The coveted Fortune list of influential young business leaders also has names like Facebook founder Mark Zuckerberg.
It is indeed a proud moment for India, as four people of Indian origin are among Fortune’s 40 of the most influential and inspiring young people in business under the age of 40, reports the Financial Express.
The list contains heavyweight names like Mark Zuckerberg, the founder of Facebook, and Instagram co-founder Kevin Systrom.
So, who are the four Indian-origin people on the list?
1. Dhivya Suryadevara, CEO General Motors
Chennai-born Dhivya made history when she became the first female CFO in the 110-year history of General Motors. The 39-year-old completed her Bachelor’s and Master’s degree in Commerce at the University of Madras, and when she was 22, travelled to the US to attend Harvard Business School, where she obtained an MBA. After graduating, she bagged an internship at the World Bank, then worked with UBS as an investment banker, and joined the Detroit-based automobile giant in 2005.
2. Anjali Sud, CEO of Vimeo
Rejected by dozens of investment banks, which she applied to while studying at the Wharton School of Business, at the University of Pennsylvania, Sud has spoken about how, during one interview, she was told that she did not have the personality to be a banker.
Sud then took up the role of an analyst at Sagent Advisors, a small firm. After spending a few years there, she earned a degree from the Harvard Business School and held a few positions at Amazon. From there, Sud joined Vimeo, starting out as a leader in the global marketing department. During her time there, she made the case that Vimeo’s business must focus on content creators. She was given the opportunity to run the company and credits her speedy rise to her ability to carve out her own path. At 34, Sud is the youngest CEO of an IAC (InterActiveCorp) company.

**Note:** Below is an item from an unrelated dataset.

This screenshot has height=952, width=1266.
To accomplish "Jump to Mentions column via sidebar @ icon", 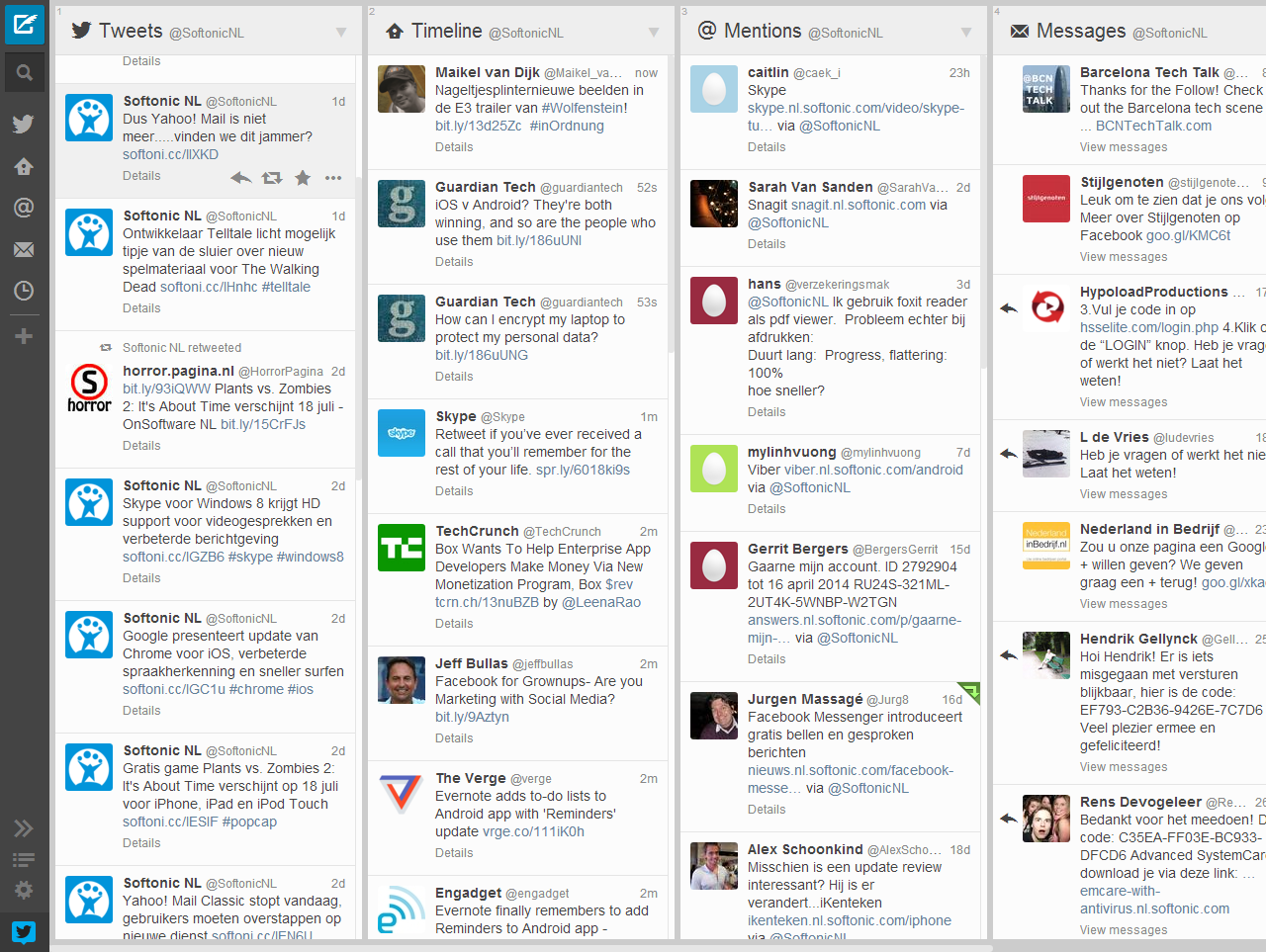I will pyautogui.click(x=24, y=208).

3) Baiju Bhatt, Co-founder of Robinhood
It took decades for Wall Street icons Jamie Dimon and Goldman’s Lloyd Blankfein to become billionaires. Baiju Bhatt and his partner Vlad Tenev did it in a Silicon Valley minute, according to the Economic Times.
Aside from this recent honour, the co-founder of Robinhood Markets has another reason to celebrate—the valuation of his electronic stock brokerage is around $6 billion, up from $1.3 billion last year,
The son of an immigrant, Bhatt was raised in rural America, before attending Stanford, where he met Vlad. The concept behind Robinhood is to allow users to trade for free, and interestingly, was launched during the economic recession. Its users have saved billions in commissions. Kudos to Bhatt, for running a funded startup when the product didn’t exist, yet needed regulatory approval.
4) Anu Duggal, Female Founders Fund
The graduate of Vassar College also has an MBA from the London Business School and believes that the next generation of successful venture-backed entrepreneurs will include talented female founders.
Her venture, the Female Founders Fund (F Cubed, for short), provides capital to those running startups. At the end of 2013, she began raising money for F Cubed, to make angel investments solely in women-led companies. By the end of 2014, she had raised $5.85 million for her fund. Nearly four years later, she brought on a partner, and the firm is investing out of a second fund. The pair oversees a portfolio of more than 70 companies including Shine, Zola, Rent the Runway, Peanut and Thrive Global.